** Begin DOCUMENT PASSAGE **

FEDERAL COURT OF AUSTRALIA

Carlos v Secretary, Department of Social Services (No 2) [2019] FCA 402

File number:

SAD 275 of 2017

Judge:

CHARLESWORTH J

Date of judgment:

21 March 2019

Catchwords:

PRACTICE AND PROCEDURE – costs – unsuccessful appeal from a decision of the Administrative Appeals Tribunal in relation to social security entitlements – whether costs order in a fixed sum should be varied or revoked – whether litigation was pursued in the public interest

Legislation:

Administrative Appeals Tribunal Act 1975 (Cth) s 44

Federal Court of Australia Act 1976 (Cth) ss 20A, 37M, 43

Federal Court Rules 2011 (Cth) rr 1.40, 36.41, 39.05

Cases cited:

Beach Petroleum NL v Johnson (No 2) (1995) 57 FCR 119

Bitek Pty Ltd v IConnect Pty Ltd [2012] FCA 506; (2012) 290 ALR 288

Carlos v Secretary, Department of Social Services [2019] FCA 21

De Alwis v Minister for Immigration and Multicultural and Indigenous Affairs [2004] FCAFC 77

Gray v Minister for Immigration, Local Government and Ethnic Affairs (1992) 38 FCR 351

Hacker v Weston (No 2) [2015] FCA 521

Keen v Telstra Corporation Limited (No 2) [2006] FCA 930

Latoudis v Casey (1990) 170 CLR 534

Minister for Community Services and Health v Dibo Pty Ltd (1992) 38 FCR 292

Ohn v Walton (1995) 36 NSWLR 77

Paciocco v Australia and New Zealand Banking Group Ltd (No 2) (2017) 253 FCR 403

Date of hearing:

Determined on the papers

Date of last submissions:

1 February 2019 (Applicant)

21 January 2019 (Respondent)

** End DOCUMENT PASSAGE **
** Begin RECORDS **

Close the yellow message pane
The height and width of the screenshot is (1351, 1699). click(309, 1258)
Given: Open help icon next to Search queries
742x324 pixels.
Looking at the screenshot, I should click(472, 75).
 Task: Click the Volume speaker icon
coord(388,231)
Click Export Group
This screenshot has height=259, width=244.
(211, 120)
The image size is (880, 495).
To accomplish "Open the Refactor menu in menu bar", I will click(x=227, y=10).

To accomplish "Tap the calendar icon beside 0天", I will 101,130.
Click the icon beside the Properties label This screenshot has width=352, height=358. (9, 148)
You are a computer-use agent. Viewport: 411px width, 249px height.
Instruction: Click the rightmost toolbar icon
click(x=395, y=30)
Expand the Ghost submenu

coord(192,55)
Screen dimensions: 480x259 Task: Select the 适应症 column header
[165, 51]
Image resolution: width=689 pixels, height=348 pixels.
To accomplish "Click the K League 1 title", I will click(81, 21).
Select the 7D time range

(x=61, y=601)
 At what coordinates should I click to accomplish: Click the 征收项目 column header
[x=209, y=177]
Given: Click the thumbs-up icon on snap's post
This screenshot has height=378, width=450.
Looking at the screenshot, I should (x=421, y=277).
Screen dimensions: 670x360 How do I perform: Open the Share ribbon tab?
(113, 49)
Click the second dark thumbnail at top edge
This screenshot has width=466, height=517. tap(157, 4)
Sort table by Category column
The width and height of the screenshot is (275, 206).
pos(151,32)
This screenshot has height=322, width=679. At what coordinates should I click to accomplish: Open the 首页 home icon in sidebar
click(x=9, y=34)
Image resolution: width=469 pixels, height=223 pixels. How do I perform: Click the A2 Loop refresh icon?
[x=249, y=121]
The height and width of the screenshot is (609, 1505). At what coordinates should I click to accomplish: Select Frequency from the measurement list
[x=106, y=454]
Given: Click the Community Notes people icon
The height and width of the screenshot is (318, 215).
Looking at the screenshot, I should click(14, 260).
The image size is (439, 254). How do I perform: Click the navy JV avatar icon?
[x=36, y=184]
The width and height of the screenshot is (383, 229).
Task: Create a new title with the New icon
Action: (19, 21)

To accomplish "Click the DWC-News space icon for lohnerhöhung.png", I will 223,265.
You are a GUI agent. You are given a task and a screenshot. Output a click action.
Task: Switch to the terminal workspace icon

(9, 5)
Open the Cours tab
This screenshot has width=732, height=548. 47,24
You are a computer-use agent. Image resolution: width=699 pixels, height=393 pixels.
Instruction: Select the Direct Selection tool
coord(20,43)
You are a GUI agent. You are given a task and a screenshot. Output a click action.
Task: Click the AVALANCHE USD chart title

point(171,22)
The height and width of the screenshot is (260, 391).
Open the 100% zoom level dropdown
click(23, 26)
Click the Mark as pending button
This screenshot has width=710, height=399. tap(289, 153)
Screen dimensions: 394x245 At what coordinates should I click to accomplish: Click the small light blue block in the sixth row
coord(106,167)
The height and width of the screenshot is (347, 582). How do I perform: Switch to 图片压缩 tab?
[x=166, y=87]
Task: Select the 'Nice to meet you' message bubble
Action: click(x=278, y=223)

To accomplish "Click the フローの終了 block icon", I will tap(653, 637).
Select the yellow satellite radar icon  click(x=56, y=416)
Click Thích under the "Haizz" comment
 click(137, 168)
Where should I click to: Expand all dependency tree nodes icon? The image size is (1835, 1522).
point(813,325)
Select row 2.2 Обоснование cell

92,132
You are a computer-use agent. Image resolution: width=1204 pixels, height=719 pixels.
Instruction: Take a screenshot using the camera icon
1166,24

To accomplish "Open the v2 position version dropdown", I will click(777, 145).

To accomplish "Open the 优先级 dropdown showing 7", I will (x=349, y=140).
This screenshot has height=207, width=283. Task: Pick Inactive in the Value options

** End RECORDS **

DIRECTION 1 - Rewrite the judgment header starting at "Paciocco v Australia" and ending at "January 2019 (Respondent)", changing "Applicant" to "Appellant".
DIRECTION 2 -
Answer these questions from the judgment header:
(a) Which judge is named?
(b) What is the date of judgment?
(c) What is the file number?
DIRECTION 3 - Please list every case under "Cases cited" in the judgment header whose citation gives a year from 1990 through 1999.

COMPLETE RESPONSE 1 -
Paciocco v Australia and New Zealand Banking Group Ltd (No 2) (2017) 253 FCR 403

Date of hearing:

Determined on the papers

Date of last submissions:

1 February 2019 (Appellant)

21 January 2019 (Respondent)

COMPLETE RESPONSE 2 -
(a) CHARLESWORTH J
(b) 21 March 2019
(c) SAD 275 of 2017

COMPLETE RESPONSE 3 -
Beach Petroleum NL v Johnson (No 2) (1995) 57 FCR 119
Gray v Minister for Immigration, Local Government and Ethnic Affairs (1992) 38 FCR 351
Latoudis v Casey (1990) 170 CLR 534
Minister for Community Services and Health v Dibo Pty Ltd (1992) 38 FCR 292
Ohn v Walton (1995) 36 NSWLR 77